Iran is most hurt by the US trade ban on oil exports, but sanctions also affect banking and insurance transactions with the country.

Additionally, there are still sanctions against Iran which are unaffected by the Lausanne deal and which will need to be lifted separately.

These include sanctions from Japan and South Korea, as well as sanctions brought by individual US states.

Despite this, any potential sanctions easing of any kind is good news for insurers.

“The other side is that yes, it’s good, because there is more business that one can do,” says O’Connell.

While many insurers complied with the Iranian sanctions, others did not. European insurers, for example, were particularly rigorous with complying with the sanctions due to the region’s ties with the US and prominent position in the UN.

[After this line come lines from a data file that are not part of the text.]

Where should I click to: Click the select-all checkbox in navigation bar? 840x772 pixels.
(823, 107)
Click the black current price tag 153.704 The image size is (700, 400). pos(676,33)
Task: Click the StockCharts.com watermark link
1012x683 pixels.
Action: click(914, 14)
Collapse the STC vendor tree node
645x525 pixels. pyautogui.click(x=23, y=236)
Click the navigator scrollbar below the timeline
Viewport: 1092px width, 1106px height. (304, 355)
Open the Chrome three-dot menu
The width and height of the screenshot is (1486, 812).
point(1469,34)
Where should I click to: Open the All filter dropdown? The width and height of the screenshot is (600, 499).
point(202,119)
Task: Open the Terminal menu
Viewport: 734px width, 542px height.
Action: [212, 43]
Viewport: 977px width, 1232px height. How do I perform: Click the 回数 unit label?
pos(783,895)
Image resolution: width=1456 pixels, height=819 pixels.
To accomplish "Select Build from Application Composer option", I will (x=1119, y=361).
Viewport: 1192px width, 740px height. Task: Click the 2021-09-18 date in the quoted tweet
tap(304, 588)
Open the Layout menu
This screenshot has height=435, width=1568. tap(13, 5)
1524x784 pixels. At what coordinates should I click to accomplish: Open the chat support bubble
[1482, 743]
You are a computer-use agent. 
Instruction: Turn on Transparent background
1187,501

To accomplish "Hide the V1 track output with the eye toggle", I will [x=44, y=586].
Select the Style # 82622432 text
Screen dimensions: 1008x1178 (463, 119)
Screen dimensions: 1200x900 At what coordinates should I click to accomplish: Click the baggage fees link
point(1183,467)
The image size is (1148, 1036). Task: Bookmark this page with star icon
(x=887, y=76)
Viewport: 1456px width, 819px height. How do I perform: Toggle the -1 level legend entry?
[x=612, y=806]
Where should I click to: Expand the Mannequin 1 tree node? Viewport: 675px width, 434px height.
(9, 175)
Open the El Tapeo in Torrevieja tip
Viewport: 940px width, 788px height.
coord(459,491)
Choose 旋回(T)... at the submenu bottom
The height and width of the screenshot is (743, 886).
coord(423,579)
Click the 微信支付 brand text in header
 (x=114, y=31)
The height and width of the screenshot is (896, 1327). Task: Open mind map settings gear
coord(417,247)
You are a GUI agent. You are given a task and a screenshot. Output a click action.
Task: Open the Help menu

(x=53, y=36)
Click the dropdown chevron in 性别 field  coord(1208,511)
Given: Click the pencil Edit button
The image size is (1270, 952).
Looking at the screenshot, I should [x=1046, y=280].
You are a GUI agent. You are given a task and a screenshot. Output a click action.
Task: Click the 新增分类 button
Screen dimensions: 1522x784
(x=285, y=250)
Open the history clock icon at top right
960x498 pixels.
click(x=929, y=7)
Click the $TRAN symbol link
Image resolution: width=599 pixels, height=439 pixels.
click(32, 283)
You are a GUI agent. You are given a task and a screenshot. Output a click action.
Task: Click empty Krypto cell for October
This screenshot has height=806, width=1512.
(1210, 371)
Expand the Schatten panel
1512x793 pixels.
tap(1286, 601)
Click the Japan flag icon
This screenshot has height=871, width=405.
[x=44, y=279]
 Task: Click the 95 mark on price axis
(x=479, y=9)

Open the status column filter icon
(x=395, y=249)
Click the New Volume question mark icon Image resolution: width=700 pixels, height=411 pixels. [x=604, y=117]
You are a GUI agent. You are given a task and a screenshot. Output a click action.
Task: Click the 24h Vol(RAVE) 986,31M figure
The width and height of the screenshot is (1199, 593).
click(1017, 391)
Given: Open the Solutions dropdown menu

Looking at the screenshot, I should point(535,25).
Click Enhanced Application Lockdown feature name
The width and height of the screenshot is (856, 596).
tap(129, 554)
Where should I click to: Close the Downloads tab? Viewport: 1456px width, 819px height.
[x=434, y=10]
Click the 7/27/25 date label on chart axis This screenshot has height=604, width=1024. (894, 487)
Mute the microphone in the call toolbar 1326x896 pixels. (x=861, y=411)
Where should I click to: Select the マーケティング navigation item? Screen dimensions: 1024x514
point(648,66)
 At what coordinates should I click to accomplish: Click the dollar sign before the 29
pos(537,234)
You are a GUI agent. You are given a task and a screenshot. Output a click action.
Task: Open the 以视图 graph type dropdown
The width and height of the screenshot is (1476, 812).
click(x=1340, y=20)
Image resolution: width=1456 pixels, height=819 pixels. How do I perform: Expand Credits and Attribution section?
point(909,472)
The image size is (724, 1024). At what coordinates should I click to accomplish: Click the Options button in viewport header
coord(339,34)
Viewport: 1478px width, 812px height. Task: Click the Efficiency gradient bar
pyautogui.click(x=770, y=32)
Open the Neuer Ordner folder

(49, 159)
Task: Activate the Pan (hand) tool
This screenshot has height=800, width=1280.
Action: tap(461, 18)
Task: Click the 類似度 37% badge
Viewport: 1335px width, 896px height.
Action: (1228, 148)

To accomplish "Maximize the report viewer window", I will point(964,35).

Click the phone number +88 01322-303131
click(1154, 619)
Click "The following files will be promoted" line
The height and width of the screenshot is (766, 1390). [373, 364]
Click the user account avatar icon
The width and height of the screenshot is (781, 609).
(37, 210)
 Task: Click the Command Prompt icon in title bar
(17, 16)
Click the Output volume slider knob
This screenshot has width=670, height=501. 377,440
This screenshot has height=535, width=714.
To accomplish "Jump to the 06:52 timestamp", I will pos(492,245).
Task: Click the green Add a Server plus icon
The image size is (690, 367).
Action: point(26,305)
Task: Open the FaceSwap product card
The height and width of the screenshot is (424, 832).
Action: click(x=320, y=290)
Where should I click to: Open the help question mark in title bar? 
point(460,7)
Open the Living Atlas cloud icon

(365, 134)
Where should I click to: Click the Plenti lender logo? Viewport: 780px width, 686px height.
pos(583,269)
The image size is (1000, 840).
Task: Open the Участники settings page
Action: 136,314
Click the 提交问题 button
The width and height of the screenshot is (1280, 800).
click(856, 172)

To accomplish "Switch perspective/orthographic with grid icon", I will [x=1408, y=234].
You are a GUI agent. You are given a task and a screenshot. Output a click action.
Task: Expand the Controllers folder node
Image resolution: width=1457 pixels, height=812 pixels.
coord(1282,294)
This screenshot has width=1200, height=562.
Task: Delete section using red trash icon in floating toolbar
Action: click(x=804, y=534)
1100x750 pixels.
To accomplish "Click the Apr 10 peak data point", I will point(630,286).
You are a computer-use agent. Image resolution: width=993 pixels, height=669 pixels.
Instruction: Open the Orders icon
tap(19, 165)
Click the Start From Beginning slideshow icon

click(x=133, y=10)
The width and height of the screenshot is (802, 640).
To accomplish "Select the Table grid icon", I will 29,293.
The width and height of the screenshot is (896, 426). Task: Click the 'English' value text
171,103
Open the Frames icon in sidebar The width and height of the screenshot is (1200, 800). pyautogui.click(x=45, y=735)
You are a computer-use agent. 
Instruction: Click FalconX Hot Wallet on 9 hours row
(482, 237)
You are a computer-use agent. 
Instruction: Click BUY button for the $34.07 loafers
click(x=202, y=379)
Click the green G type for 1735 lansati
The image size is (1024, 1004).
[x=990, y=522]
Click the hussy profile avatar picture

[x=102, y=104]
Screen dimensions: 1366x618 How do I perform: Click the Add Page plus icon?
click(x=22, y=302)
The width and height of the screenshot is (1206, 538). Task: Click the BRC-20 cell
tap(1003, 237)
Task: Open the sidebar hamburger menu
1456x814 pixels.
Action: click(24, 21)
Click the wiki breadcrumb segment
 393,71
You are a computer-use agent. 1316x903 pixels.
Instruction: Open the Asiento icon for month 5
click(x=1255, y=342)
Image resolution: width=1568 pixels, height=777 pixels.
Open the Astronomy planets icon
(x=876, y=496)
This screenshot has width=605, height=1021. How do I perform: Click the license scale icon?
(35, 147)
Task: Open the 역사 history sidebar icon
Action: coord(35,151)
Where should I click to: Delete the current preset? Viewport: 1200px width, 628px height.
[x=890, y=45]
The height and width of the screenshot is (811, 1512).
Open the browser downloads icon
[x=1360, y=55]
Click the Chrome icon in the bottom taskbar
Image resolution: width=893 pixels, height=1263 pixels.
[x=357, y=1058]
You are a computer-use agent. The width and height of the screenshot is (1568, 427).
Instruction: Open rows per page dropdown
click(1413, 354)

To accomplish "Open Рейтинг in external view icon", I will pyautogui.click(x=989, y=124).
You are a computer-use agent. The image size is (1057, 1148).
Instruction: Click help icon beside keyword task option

If sanctions are lifted then insurers in these compliant countries can once again compete. But they should be prepared for stiff rivalry.

“The insurers that stepped in will be fighting to maintain their position, so it might not be as dramatic a gain as the loss was when sanctions were imposed,” O’Connell says.

On the reinsurance side, some believe that reinsurers should be cautious about Iranian sanctions easing. Mayer Brown insurance & reinsurance associate Graham Gowland says:

“In the short term, reinsurers may continue to take a cautious approach regarding participation in risks with an Iranian nexus,” he says. “It is important to note that only the framework of an agreement has been concluded; the deadline for a formal agreement to be finalised is 30 June.

“When or if the details of a formal agreement are agreed, reinsurers will be in a better position to formulate policy with regard to Iranian risks.

“However, political opposition to the deal in the US congress, and the threat that any final deal could be rescinded by an incoming president, may mean that, even in the medium term, reinsurers will continue to take a cautious approach regarding Iranian risks.”

So the Lausanne deal talks are good news for (re)insurers and the Iranian people, even if that optimism is slightly muted.

But could easing Iranian sanctions be just the tip of the iceberg? Insurers and reinsurers are still affected by sanctions on other countries, most notably Russia. If the Lausanne deal succeeds, many in the industry will hope that the west’s attention then shifts north and that Russia is next in line for potential sanctions easing.